That is, it runs canberra-gtk-play in the Desktop phase of gnome-session. So what's happening? gnome-session is waiting for canberra-gtk-play to finish playing login sound, how cool is that!? Not only gnome-session waits for it to finish playing, even when it does (after five seconds), gnome-session fails to notice that. So it waits another five seconds until the phase times out and it proceeds to the next phase. To verify this, note that in the graph, canberra-gtk-play starts at about 3.2 seconds in, and the CPU picks up activity again, at 13.2.

Why does it happen? Shouldn't gnome-session at least continue after the five-second playing is over? Well, yes according to the README document, no according to the code:
  if (manager->priv->phase == GSM_MANAGER_PHASE_INITIALIZATION) {
/* Applications from Initialization phase are considered
* registered when they exit normally. This is because
* they are expected to just do "something" and exit */
app_registered (app, manager);
}
So, only Initialization phase was handled that way. Not hard to fix. Bug filed, patch submitted. Then I also patched libcanberra to add a --background option to canberra-gtk-play. Reported and patch submitted. There is an alternate, much shorter, fix: move login sound to Application phase which is the last phase. Applications in the Application phase are not required to notify the session of their startup. That's a one line fix.
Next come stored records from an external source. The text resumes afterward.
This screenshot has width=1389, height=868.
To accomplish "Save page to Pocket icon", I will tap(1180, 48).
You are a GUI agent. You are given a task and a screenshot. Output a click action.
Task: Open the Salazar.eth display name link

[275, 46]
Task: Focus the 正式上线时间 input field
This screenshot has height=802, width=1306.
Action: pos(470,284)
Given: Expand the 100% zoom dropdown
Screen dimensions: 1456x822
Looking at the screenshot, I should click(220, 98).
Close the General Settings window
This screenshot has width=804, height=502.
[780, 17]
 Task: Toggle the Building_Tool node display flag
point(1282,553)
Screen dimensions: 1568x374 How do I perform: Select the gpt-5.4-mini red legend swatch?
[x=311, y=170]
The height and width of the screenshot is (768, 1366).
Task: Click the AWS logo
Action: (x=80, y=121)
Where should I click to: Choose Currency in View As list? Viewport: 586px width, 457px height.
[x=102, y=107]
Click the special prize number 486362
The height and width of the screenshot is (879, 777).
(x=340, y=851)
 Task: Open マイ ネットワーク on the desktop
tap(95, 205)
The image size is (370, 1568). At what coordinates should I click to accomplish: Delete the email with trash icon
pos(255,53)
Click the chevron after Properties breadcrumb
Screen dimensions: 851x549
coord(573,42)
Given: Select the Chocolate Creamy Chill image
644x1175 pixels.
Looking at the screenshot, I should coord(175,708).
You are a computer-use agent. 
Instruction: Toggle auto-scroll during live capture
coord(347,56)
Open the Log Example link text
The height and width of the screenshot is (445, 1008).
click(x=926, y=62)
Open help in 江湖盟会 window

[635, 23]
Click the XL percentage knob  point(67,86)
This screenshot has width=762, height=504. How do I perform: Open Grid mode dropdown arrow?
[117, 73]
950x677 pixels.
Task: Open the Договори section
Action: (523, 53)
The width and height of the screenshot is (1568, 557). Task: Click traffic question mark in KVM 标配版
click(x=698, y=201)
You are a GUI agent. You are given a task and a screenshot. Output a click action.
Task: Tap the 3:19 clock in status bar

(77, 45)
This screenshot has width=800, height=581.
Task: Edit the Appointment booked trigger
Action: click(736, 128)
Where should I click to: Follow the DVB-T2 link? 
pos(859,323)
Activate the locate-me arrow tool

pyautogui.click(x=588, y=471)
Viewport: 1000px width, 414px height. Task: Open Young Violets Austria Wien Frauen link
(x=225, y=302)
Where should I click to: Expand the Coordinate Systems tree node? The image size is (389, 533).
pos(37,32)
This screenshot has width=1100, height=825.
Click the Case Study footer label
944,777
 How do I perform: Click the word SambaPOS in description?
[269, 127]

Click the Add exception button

The gnome-session fix is still a good thing to do. Anyway, with that fixed I got down from 18 to 13 seconds. Not bad!

The Mess

Lets see what's making the login take that long. The last batch of processes to start are the panel applets (clock-applet, wcnk-applet, trashapplet, gdm-user-switch, and notification-area) that start around 8 seconds in. The panel on the other hand starts at 3. What is the panel doing for those 5 seconds?! Time to switch tools and take a look inside panel. Federico looked at it in February, so I reused his patch and added more annotations as needed. The image at right is the first timeline view of what's happening inside gnome-panel. There are three large gaps there. The first one is the linker working hard. The second one is gnome_program_init(). I have absolutely no idea why those two are taking so long. Those two are very unstable though and go up and down in different runs. I will look into them later.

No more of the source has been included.